Os 130 bolívares que os aposentados do Seguro Social recebem equivaliam a cerca de 30 dólares em 2022 (R$ 174 na cotação atual), quando foi decretado o último aumento do salário mínimo. Hoje, correspondem a apenas 1,96 dólar (R$ 11,4).
Um aposentado da administração pública pode ganhar um pouco mais, mas ainda assim é uma renda precária.
O governo do presidente esquerdista Nicolás Maduro normalmente culpa as sanções que os Estados Unidos aplicam à Venezuela desde 2019 pelos baixos salários.

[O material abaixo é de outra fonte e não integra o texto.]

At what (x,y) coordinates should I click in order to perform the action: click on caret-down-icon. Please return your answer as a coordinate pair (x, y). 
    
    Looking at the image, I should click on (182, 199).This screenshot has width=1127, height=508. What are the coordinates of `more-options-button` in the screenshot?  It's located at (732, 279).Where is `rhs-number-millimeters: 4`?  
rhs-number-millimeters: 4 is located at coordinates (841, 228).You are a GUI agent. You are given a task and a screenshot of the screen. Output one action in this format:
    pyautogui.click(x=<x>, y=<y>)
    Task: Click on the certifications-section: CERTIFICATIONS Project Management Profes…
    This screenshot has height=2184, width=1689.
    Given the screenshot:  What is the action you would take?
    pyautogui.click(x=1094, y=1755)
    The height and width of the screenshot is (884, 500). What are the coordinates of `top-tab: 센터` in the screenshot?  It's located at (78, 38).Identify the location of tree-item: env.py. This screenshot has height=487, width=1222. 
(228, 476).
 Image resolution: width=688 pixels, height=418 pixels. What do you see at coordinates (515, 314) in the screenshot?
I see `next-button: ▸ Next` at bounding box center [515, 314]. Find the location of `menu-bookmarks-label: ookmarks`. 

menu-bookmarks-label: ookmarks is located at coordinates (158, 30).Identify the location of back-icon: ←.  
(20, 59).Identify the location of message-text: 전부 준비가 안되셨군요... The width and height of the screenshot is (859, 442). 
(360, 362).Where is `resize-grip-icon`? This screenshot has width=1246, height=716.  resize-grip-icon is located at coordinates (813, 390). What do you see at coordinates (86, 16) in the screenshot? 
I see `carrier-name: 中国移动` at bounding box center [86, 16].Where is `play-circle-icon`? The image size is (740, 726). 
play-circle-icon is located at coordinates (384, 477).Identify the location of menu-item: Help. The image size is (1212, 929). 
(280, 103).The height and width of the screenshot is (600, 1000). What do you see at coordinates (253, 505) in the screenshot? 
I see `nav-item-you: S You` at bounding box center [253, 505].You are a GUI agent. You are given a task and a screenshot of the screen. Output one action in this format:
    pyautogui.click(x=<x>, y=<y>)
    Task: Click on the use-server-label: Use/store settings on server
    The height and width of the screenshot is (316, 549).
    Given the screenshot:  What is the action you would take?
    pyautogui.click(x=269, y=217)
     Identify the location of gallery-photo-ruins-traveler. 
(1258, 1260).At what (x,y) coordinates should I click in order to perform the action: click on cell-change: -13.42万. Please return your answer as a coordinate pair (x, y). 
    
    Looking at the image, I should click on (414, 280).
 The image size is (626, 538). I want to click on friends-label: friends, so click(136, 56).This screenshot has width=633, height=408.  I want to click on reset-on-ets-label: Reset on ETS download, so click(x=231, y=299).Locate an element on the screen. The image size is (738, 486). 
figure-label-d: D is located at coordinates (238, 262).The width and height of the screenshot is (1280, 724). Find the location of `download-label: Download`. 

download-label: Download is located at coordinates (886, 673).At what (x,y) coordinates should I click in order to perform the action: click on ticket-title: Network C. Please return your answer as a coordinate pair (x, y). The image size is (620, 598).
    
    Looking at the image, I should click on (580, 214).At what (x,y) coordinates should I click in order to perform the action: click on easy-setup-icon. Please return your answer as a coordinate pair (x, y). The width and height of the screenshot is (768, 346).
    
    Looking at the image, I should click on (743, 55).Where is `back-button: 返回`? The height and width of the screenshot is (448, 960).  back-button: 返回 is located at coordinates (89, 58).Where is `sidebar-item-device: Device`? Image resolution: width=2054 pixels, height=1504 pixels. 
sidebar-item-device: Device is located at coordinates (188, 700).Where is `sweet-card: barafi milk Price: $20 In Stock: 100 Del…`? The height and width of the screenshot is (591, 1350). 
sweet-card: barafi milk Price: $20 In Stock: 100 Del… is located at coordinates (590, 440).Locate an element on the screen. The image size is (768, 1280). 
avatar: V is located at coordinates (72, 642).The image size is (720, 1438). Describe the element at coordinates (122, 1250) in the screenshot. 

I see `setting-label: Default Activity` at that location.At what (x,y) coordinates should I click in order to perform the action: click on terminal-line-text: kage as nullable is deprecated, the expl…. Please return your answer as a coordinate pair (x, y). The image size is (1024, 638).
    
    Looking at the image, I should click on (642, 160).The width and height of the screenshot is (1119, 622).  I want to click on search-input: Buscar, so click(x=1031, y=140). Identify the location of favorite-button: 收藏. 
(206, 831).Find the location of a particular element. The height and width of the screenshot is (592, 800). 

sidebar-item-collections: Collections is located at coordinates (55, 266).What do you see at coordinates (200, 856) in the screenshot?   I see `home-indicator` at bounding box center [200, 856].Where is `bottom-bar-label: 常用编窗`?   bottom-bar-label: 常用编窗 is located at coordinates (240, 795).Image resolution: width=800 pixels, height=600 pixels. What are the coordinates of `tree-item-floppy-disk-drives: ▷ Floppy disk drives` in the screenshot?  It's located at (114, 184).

Nos últimos anos, Maduro optou por complementar o salário mínimo dos funcionários públicos ativos com bônus que elevam a renda mínima mensal para 130 dólares (R$ 755), mas esses valores não impactam nos benefícios sociais. Os aposentados não recebem esses bônus.
Especialistas estimam que uma cesta básica mensal para uma família de quatro pessoas varia entre 270 e 500 dólares (entre R$ 1.570 e R$ 2.900).
"Temos pensões e salários de fome, estamos em situação de indigência social", afirmou, por sua vez, Ana Rosario Contreras, também aposentada da administração pública.